Starting this evening, the New Market Rebels will play the Woodstock River Bandits in Valley League action three times this week. It seems only appropriate then, to present the following nugget, mined from the archives of the Northern Virginia Daily, concerning a contest between the Woodstock Rotarians and the Woodstock Athletic Club. I found this gem while conducting research for Shenandoah Summer: Safe at Home in New Market, Virginia. Penned by one W. B. Allen for the May 25, 1933 edition, this account is clear illustration that they just don't write 'em like they used to!
The score was 4-3 in favor of the Woodstock Rotarians against the Woodstock Athletic Club in a hot game of baseball played on Seibert Field in Woodstock yesterday.
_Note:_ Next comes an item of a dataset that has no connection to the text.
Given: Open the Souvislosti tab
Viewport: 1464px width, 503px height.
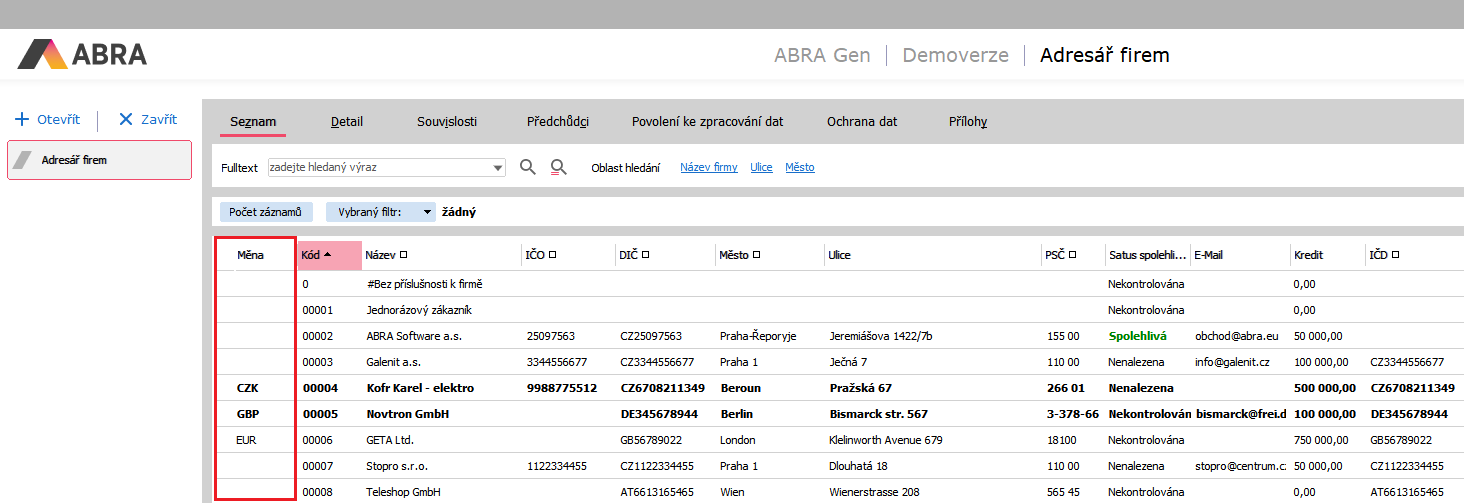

And when we say hot, we mean thermometrically and temperamentally caloric, for the sun beat down pitilessly on the quasi-decrepit players of other years and caused plays which would make Connie Mack enter a monastery. It was a good game however, with plenty of thrills from long drives toward the cemetery which was the deadline, to the bursted pants of Third Baseman Rotarian Tavenner and the attempts to retrieve the pill by Rotarian Ott Pence, whose movements were as pachydermic as they were graceful . . . Johnny Luther Lytton, who knows more about baseball than Mugsy McGraw, and whose vocabulary was acquired outside of a Sunday School, with B. W. Coffman umpired the game.
I'm not sure that we conclude anything about how baseball was played in 1933, but it is obvious that the fans of that era had a much better vocabulary than we do!
"...quasi-decrepit players of other years..."---what a classic! I'm going to quest for moments to use that little gem!